Saturday, June 9, 2007

Good games, bad games

Just finished playing Super Mario Sunshine a GameCube title from 2002. There are few great games you can play with a 4 year old watching. This is one of them. Sunshine got good reviews at release and holds up well. The game progresses from easy to difficult. You learn new moves throughout the early parts of the game and have to apply those moves to win battles later in the game. There are different approaches to the levels, so you can play to your strengths. The end of the game is challenging and satisfying.

Rather than review a 5 year old title, I only mention Sunshine to highlight one battle with a centipede creature running around on the beach. You water the flowers to trip the centipede, then have to butt-thwomp the centipede in the right place 3 times to defeat the level. It's not a particularly hard or interesting level.
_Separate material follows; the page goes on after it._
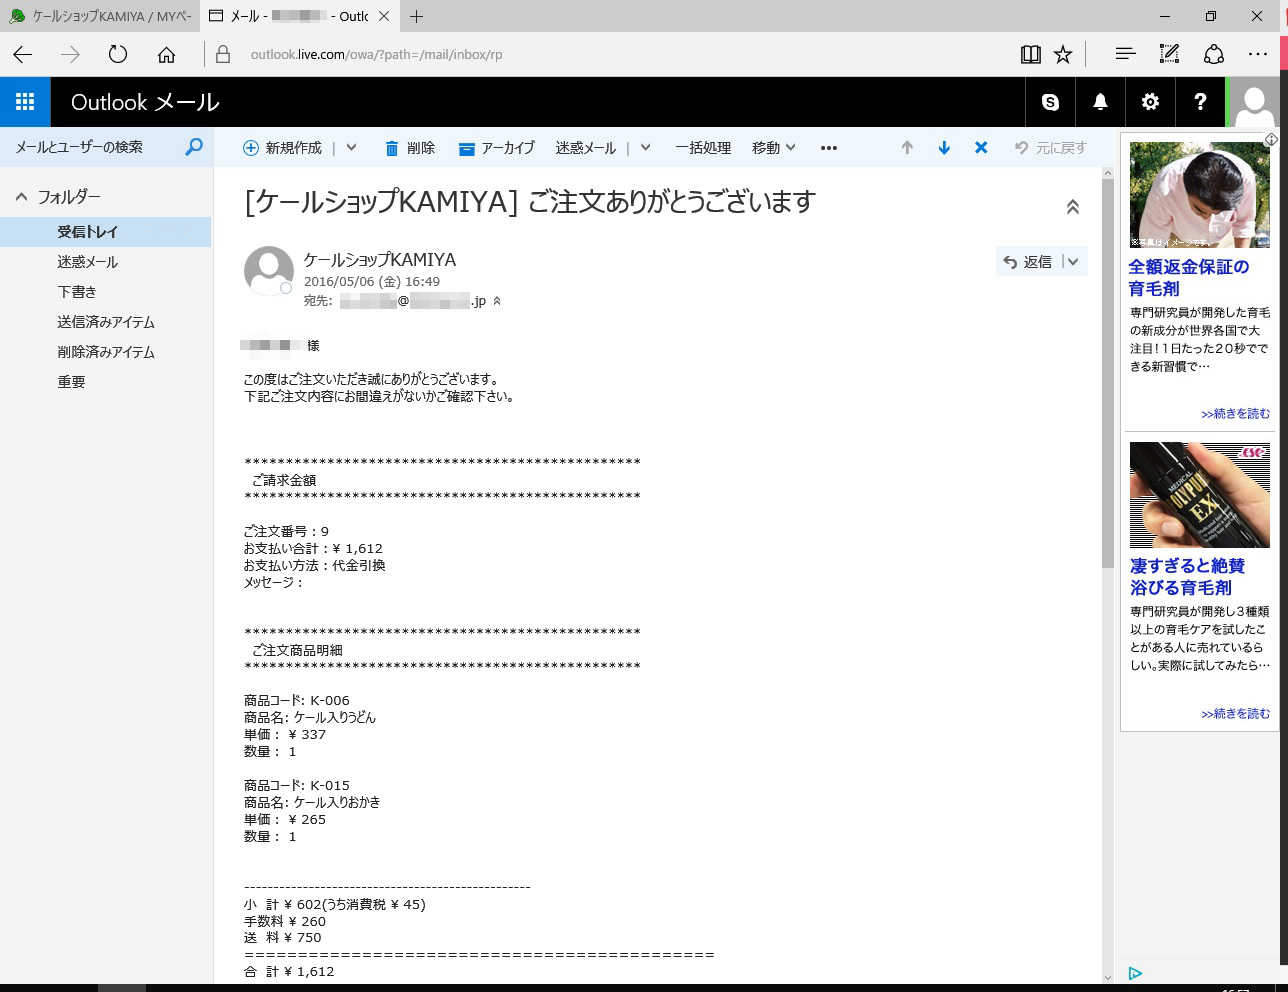Screen dimensions: 1288x992
Task: Open the browser reading view icon
Action: pyautogui.click(x=1030, y=54)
The key is that once you've tripped the centipede, the game provides a large, throbbing arrow showing you where to attack the centipede.

Compare that to Wing Island for the Wii. This wretched dreck fails of its essential purpose -- for exactly the reason why Sunshine succeeds.

The initial Wing Island missions about dropping off supplies are incredibly easy. Finding cows is somewhat more difficult, because at altitude, the cows don't look much different than the other critters. The cows moo if you get close enough, but there's no way to tell which direction the moo is coming from. Very frustrating.

The bombing mission is where this title fails most miserably. The first bombing mission requires you to hit a three legged rock with repeated bomb runs. There's no clear indicator of the precise target point. The rock is big -- do you want to hit the top of the bottom? Even if the target was painted brightly, it would be impossible to know whether you've hit the target. The bombs (unsurprisingly) fall. The plane continues to fly. Looking forward from the plane means you can't see where your bombs land. The game reports how much damage you've caused, but doesn't give any clue as to which bombs hit or missed.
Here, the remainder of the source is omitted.